(MATERIAL FOR THIS TASK Opens)

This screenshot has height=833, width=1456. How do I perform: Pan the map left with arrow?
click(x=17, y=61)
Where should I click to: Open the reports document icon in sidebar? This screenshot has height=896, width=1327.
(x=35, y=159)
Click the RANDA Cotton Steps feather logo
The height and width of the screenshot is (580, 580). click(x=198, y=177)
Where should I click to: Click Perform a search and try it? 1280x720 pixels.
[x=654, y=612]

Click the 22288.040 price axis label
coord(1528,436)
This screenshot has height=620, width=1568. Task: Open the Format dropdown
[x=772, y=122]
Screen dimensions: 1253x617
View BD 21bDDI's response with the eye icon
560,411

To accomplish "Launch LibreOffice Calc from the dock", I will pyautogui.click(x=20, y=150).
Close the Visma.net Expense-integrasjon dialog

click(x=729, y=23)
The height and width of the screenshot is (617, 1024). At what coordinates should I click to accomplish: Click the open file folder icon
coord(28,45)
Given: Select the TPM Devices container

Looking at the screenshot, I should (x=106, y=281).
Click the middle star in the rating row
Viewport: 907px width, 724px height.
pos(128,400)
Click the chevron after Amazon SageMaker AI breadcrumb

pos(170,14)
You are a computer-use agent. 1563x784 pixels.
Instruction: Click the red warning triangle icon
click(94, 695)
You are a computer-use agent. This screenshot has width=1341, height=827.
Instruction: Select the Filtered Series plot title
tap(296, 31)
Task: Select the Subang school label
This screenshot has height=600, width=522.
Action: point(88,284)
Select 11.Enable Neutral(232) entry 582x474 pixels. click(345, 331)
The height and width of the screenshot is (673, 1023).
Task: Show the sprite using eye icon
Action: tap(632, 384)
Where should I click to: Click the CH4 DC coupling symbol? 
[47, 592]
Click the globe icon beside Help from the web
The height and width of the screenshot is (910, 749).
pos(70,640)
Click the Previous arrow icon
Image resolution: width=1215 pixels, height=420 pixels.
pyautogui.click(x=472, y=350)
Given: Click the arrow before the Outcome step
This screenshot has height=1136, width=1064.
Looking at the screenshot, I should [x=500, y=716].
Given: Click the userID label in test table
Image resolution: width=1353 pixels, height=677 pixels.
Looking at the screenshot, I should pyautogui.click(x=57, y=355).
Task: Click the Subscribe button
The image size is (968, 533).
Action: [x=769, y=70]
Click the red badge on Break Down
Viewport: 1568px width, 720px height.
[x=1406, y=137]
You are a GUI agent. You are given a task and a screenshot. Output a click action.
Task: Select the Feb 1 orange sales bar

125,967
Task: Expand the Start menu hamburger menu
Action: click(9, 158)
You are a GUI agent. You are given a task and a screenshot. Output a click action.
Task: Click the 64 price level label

(MATERIAL FOR THIS TASK Closes)

**DIRECTIONS FOR THIS TASK:**
Nothing but the lines from the one containing "Viewport: 907px width, 724px height." through the end of the entries belongs in the answer; repeat them exactly.

**RESPONSE:**
Viewport: 907px width, 724px height.
pos(128,400)
Click the chevron after Amazon SageMaker AI breadcrumb

pos(170,14)
You are a computer-use agent. 1563x784 pixels.
Instruction: Click the red warning triangle icon
click(94, 695)
You are a computer-use agent. This screenshot has width=1341, height=827.
Instruction: Select the Filtered Series plot title
tap(296, 31)
Task: Select the Subang school label
This screenshot has height=600, width=522.
Action: point(88,284)
Select 11.Enable Neutral(232) entry 582x474 pixels. click(345, 331)
The height and width of the screenshot is (673, 1023).
Task: Show the sprite using eye icon
Action: tap(632, 384)
Where should I click to: Click the CH4 DC coupling symbol? 
[47, 592]
Click the globe icon beside Help from the web
The height and width of the screenshot is (910, 749).
pos(70,640)
Click the Previous arrow icon
Image resolution: width=1215 pixels, height=420 pixels.
pyautogui.click(x=472, y=350)
Given: Click the arrow before the Outcome step
This screenshot has height=1136, width=1064.
Looking at the screenshot, I should [x=500, y=716].
Given: Click the userID label in test table
Image resolution: width=1353 pixels, height=677 pixels.
Looking at the screenshot, I should pyautogui.click(x=57, y=355).
Task: Click the Subscribe button
The image size is (968, 533).
Action: [x=769, y=70]
Click the red badge on Break Down
Viewport: 1568px width, 720px height.
[x=1406, y=137]
You are a GUI agent. You are given a task and a screenshot. Output a click action.
Task: Select the Feb 1 orange sales bar

125,967
Task: Expand the Start menu hamburger menu
Action: click(9, 158)
You are a GUI agent. You are given a task and a screenshot. Output a click action.
Task: Click the 64 price level label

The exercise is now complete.